2. It’s ADHD, not ADD
If you have ADHD, you can be one of three types:
- inattentive ADHD
- hyperactive ADHD
- ADHD combined type
If you want to play it safe, saying “ADHD” is fine if you’re referring to one of the above types. But you should avoid saying ADD. It has become sort of an outdated term in the ADHD community. (But don’t worry, we won’t get offended if you still say ADD sometimes.)
3. It’s not limited to children
While most people develop symptoms of ADHD in early childhood, some aren’t diagnosed until later in life. I didn’t receive an ADHD diagnosis until the age of 24.
Also, ADHD is a lifelong condition. Symptoms of the disease might not be as apparent as you get older, but that doesn’t mean you’re cured.

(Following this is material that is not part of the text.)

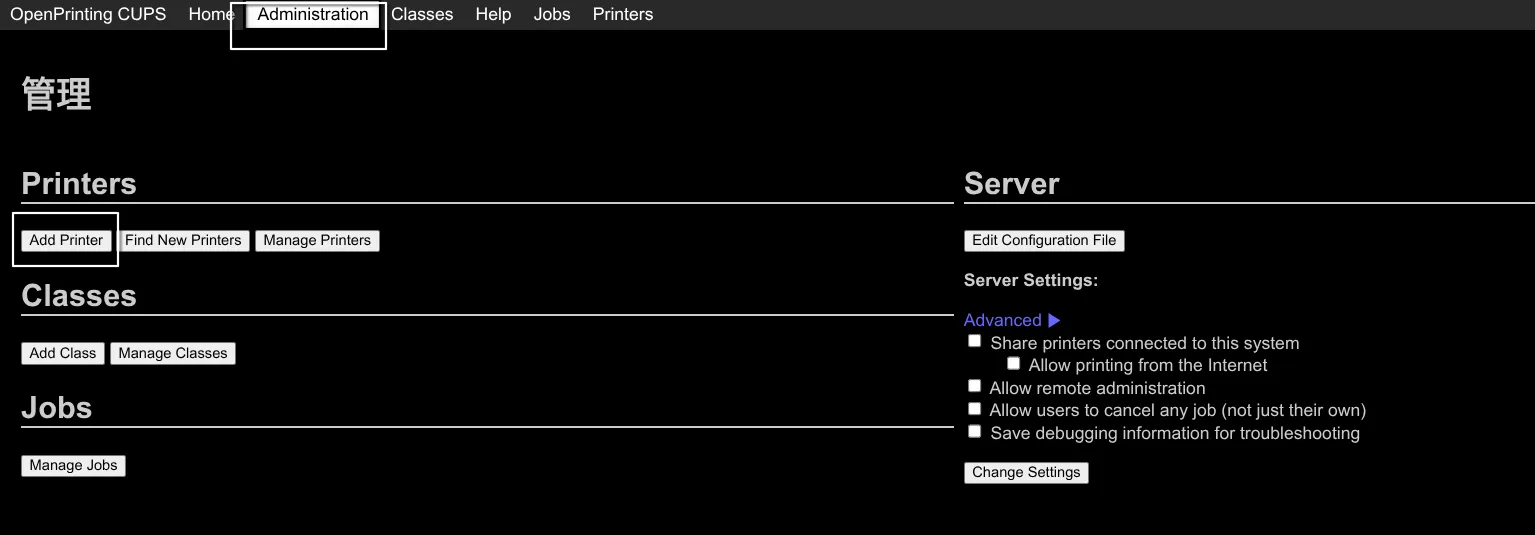Click the OpenPrinting CUPS title link
1535x535 pixels.
[88, 14]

4. ‘Distractedness’ is only one piece of the puzzle
I always remind people that ADHD is incredibly complex. Words like “distractedness” or “hyperactive” don’t complete the puzzle. There’s much more to the condition.
5. It’s a challenge
I had a hard time in high school. Reading was a serious challenge for me because I lacked motivation. I had to really push myself.
I hear so many parents complaining that their child with ADHD is “lazy” and “always slacking off.” We aren’t lazy, but just more distracted than the average person. It can feel like our brains are moving at a million miles per hour, 24/7.
Sometimes we can’t bring ourselves to start homework or study for a test. There’s a strong force in our head that makes it hard to accomplish these tasks. Please be patient with us.
6. We’re trying really hard
During my junior year of high school, my English teacher said, “Nerris, I’m going to need you to operate in the same universe as everyone else today.”
I'm not trying to be different — I just am. I learn differently than other people do and sometimes take an alternate route to solve problems. At times, this would cause problems. For instance, in math class, there were times I would lose points on a test for not using the “correct” method to solve the problem, even if my answer was right.
It was like being punished for thinking differently. Know that we’re trying as hard as possible to see things the way others do. It’s just a bit of a challenge sometimes.
7. You’re not ‘sooo ADHD’
I’m personally not bothered by this phrase, but it can sometimes feel like it minimizes the severity of the condition. A moment of forgetfulness doesn’t equate to having ADHD.
ADHD is an extremely complex, lifelong condition that affects all of your cognitive abilities. Just because you forgot your keys, it doesn’t mean you have ADHD. Comparing the two is unfair to the people living with the condition who face so many challenges every day.
8. There are positives!
ADHD does have its perks. I attribute some of my best qualities to the condition. ADHD has made my life much more interesting! It helps with my creativity. Also, I can focus on things with great intensity when “hyperfocus” kicks in.
Having ADHD doesn’t automatically mean you’re going to fail at school or anything of the sort. ADHD is what you make of it.